Menu

The Lost Art of Reading Aloud

Discover why reading aloud boosts learning, strengthens connection and keeps an ancient storytelling tradition alive.

Stories in themselves can engulf us completely, but there is nothing quite like hearing something being read aloud. We likely have some memory tucked away like a weathered picture book of someone reading us a bedtime story. The intonation of a mother’s voice when she becomes Princess Cinderella, or dastardly Rumpelstiltskin. The words float off the page and into our minds, twirling and stretching until they make images, until we can see the story play over our minds. 

Learning Through Voice

Photo Credit: Stephen Power via Alamy

In high school, reading A Midsummer Night’s Dream or The Crucible, you might have been asked to recite certain characters out loud. Especially with Shakespearean language, reading aloud helps our tongues to learn the words and adds new vocabulary to our inventory. What might have seemed like a nonsense phrase of made-up words and forgotten language can be understood when we speak the words ourselves. 

An Ancient Human Practice

Oral storytelling is not a practice of the New Age. It has existed for many a century, dating back into prehistoric times. An ancient form of human communication, oral storytelling was an integral part of guarding stories and legends.

Yes, perhaps now we tell stories in a cosy library, or on a stage under lights, but originally these stories would have been shared under moonlight. Around a campfire, the flames spitting and sizzling, as children and adults alike sat in stillness, listening.

Stories as Community Memory

The stories spoken wouldn’t have just been tales, but would have represented deeper values, so ingrained in a community that they lasted through many generations. Unlike our modern society of paper and pen and laptop, ancient communities would have relied on the spoken word to memorise these tales. 

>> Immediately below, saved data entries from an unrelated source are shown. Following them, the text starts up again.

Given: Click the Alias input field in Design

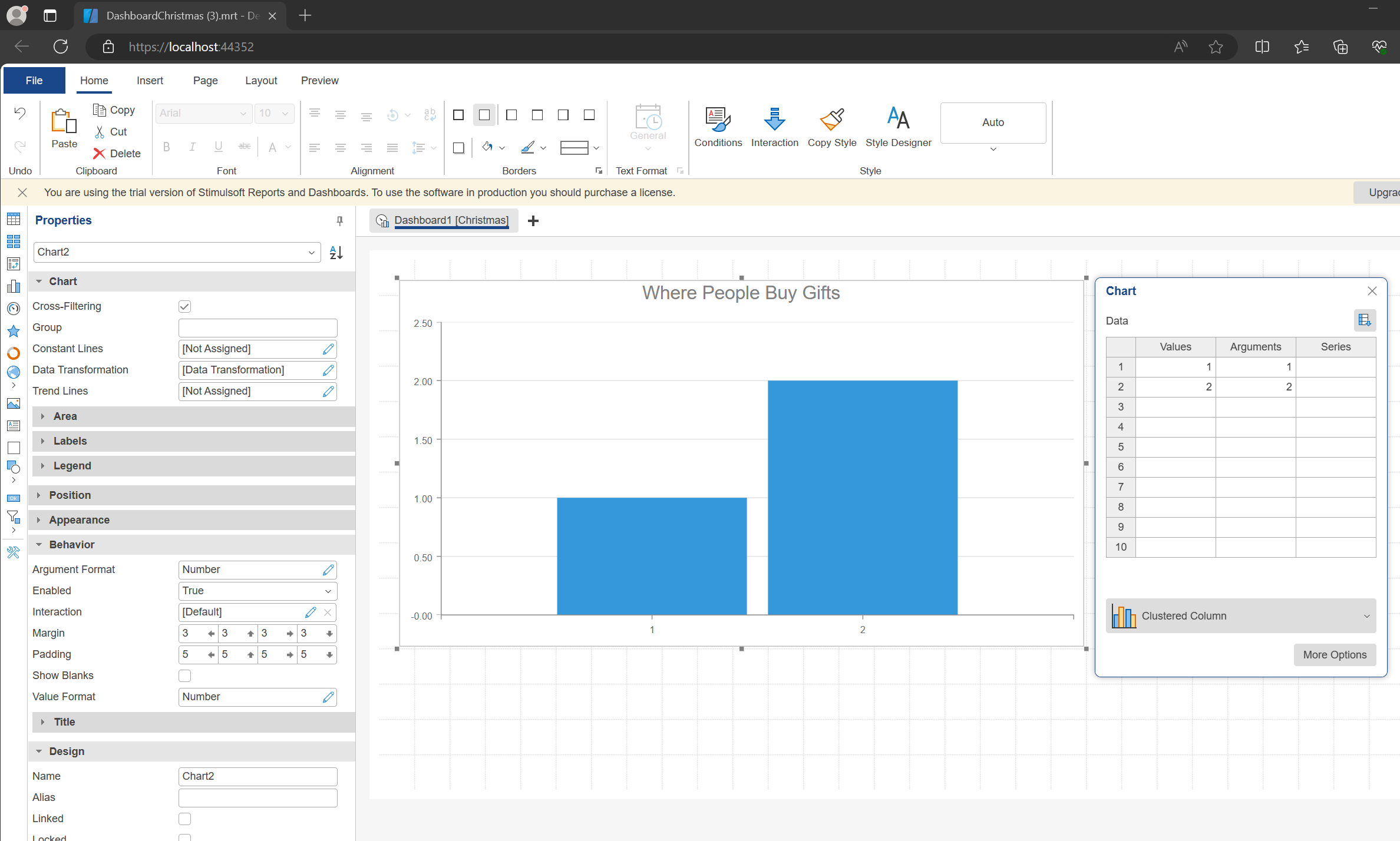Looking at the screenshot, I should pos(257,797).
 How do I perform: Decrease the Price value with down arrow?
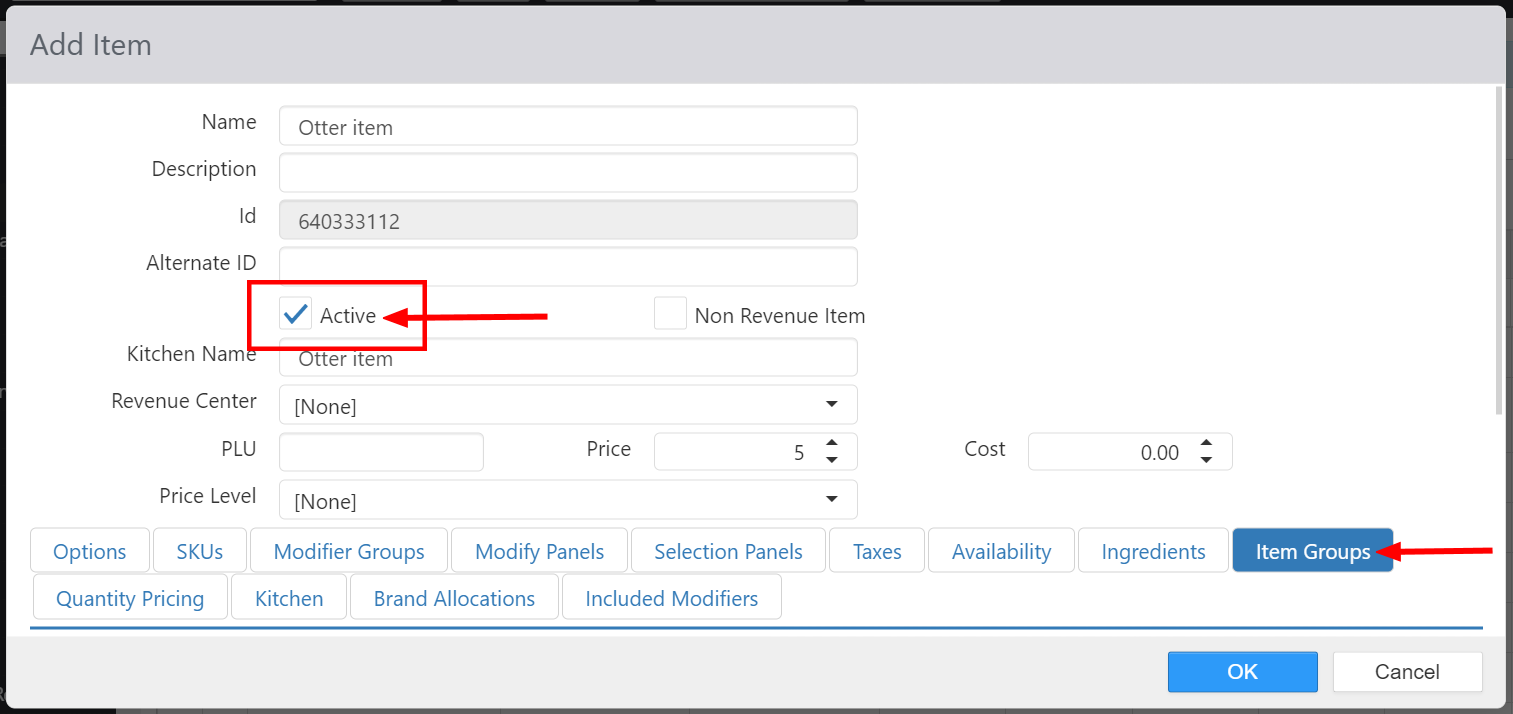click(x=831, y=460)
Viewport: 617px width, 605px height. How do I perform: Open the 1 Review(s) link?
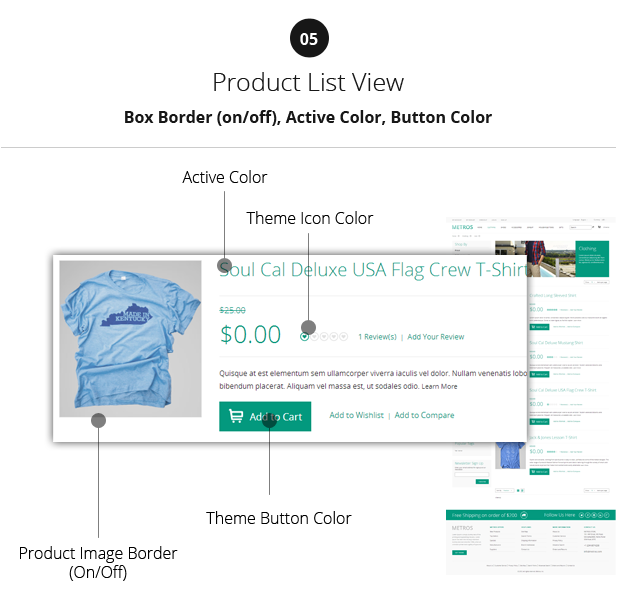coord(377,337)
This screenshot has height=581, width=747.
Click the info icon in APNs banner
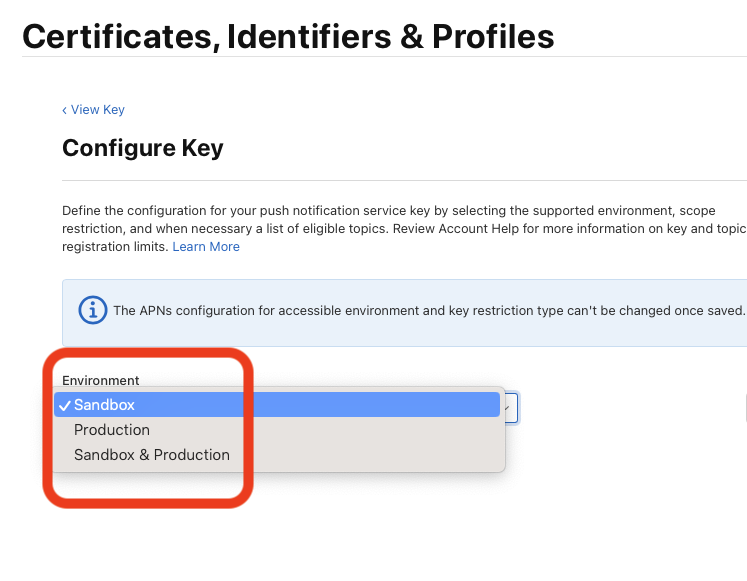93,311
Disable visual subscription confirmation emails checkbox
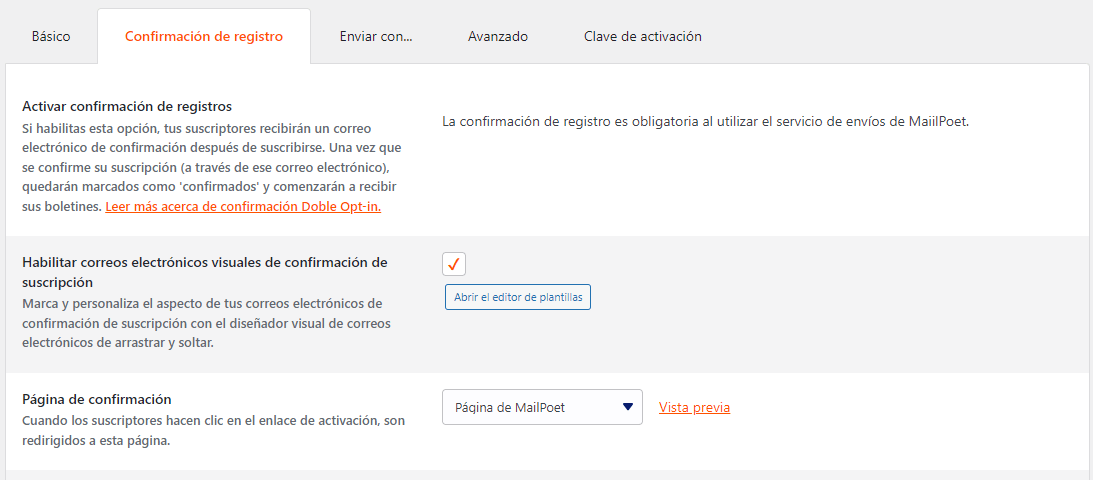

In many Indigenous cultures, come wintertime, the storytelling tradition becomes even more important. Coming together and combining physical warmth with the warmth of creativity and imagination can make those winter nights all the less icy. These folktales, no matter how many times they were heard, brought a sense of comfort to listeners. 

Reading Aloud as Resistance

In our current culture of individualism, a practice that celebrates connection and collective voice may be a subtle form of resistance. Why should reading aloud only be saved for childhood? Is there anything more intimate than reading aloud to someone you love? Hearing a story in the voice of a person you cherish combines two moments of tenderness into one. 

Ubuntu and the Shared Human Voice

The South African philosophy of Ubuntu, a word referring to “humanity to others,” captures the importance of community beautifully. For the Nguni, a group of Bantu-speaking peoples, Ubuntu speaks to the idea that people become people through others. When we read stories aloud, when we share them with our community, we are changed, too.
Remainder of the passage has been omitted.